Problem details:
Only the lines from the line that contains "Viewport: 730px width, 654px" through the final line of the entries below belong in your answer, copied exactly and without pictures.

[[ Given records, beginning ]]

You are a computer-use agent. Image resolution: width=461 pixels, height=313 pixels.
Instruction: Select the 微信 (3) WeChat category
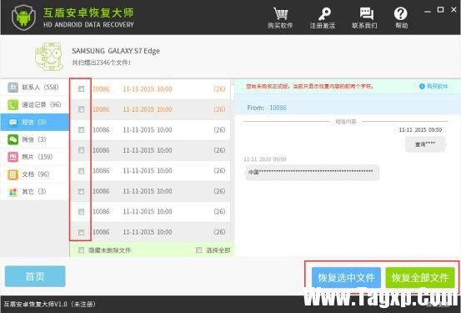pyautogui.click(x=34, y=139)
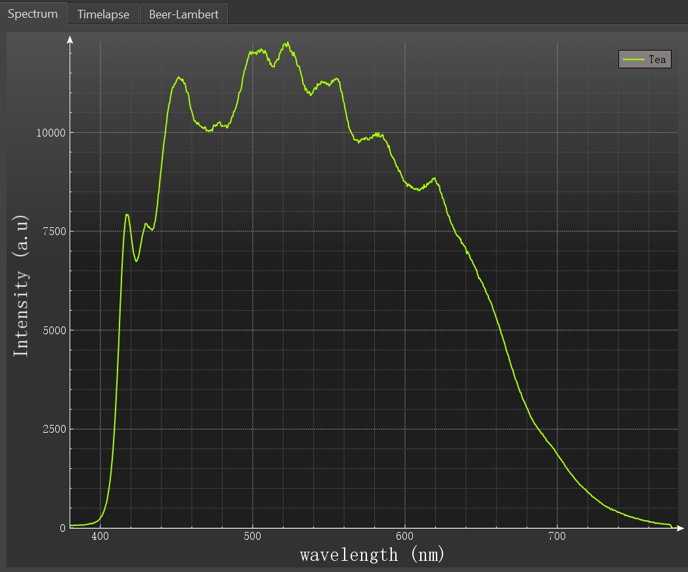Click the first sharp peak near 418 nm

click(x=127, y=215)
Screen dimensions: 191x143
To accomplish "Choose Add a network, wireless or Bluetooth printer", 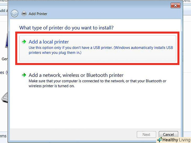I will (x=76, y=75).

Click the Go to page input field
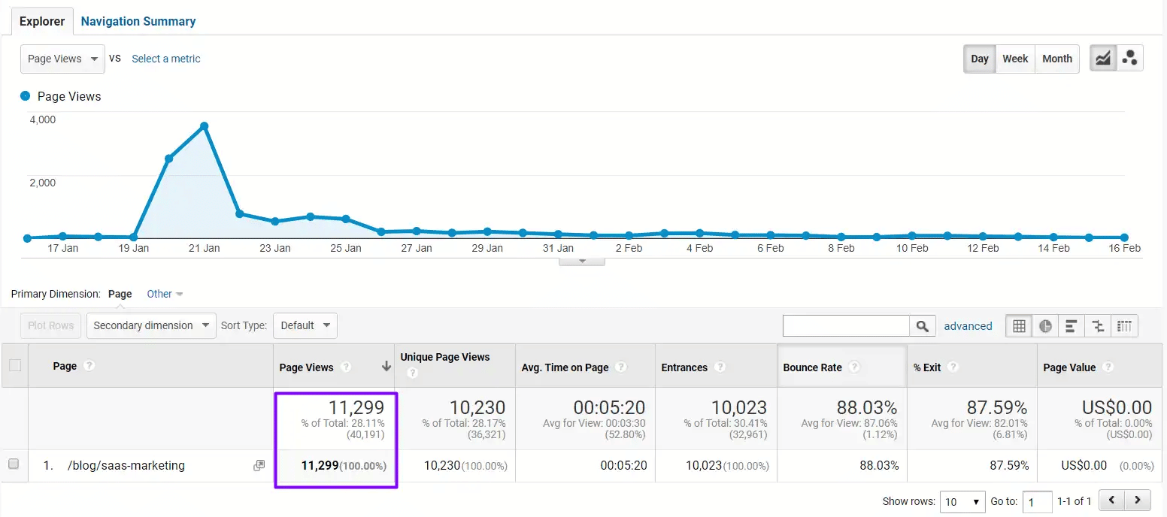pyautogui.click(x=1038, y=501)
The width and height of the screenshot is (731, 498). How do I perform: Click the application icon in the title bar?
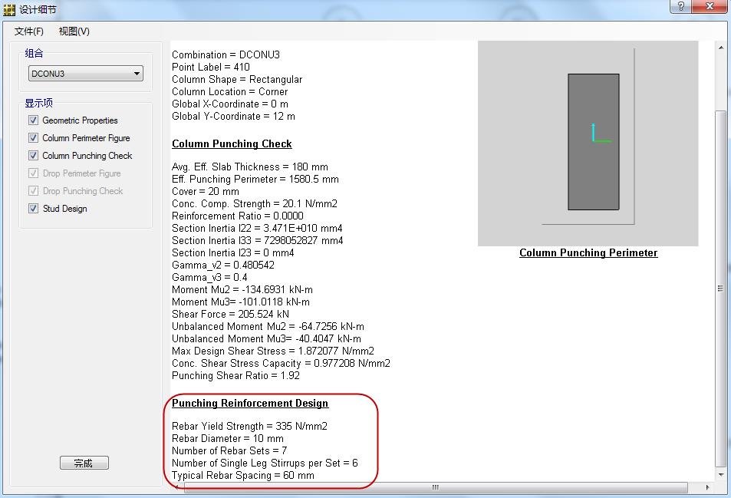9,10
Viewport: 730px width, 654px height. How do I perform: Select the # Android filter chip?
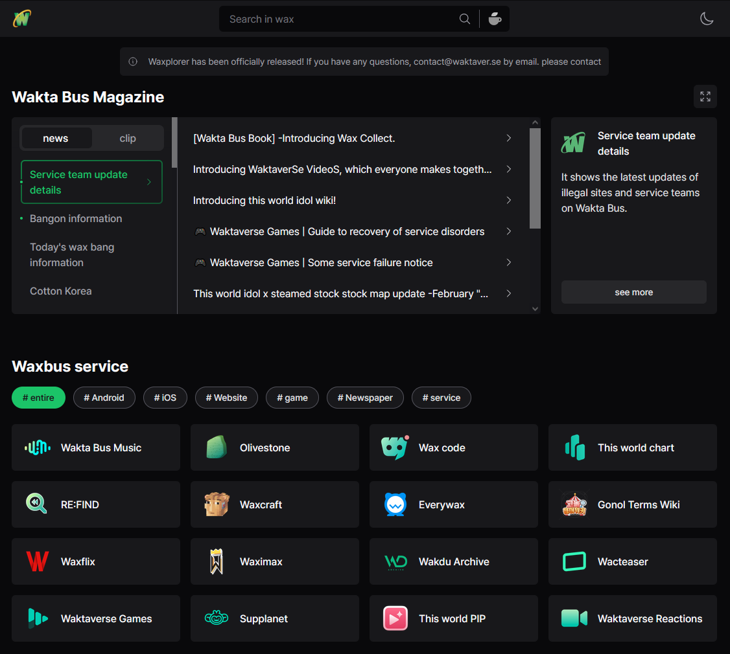click(x=104, y=398)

[[ Given records, end ]]

Problem solution:
Viewport: 730px width, 654px height. How do I perform: Select the # Android filter chip?
click(x=104, y=398)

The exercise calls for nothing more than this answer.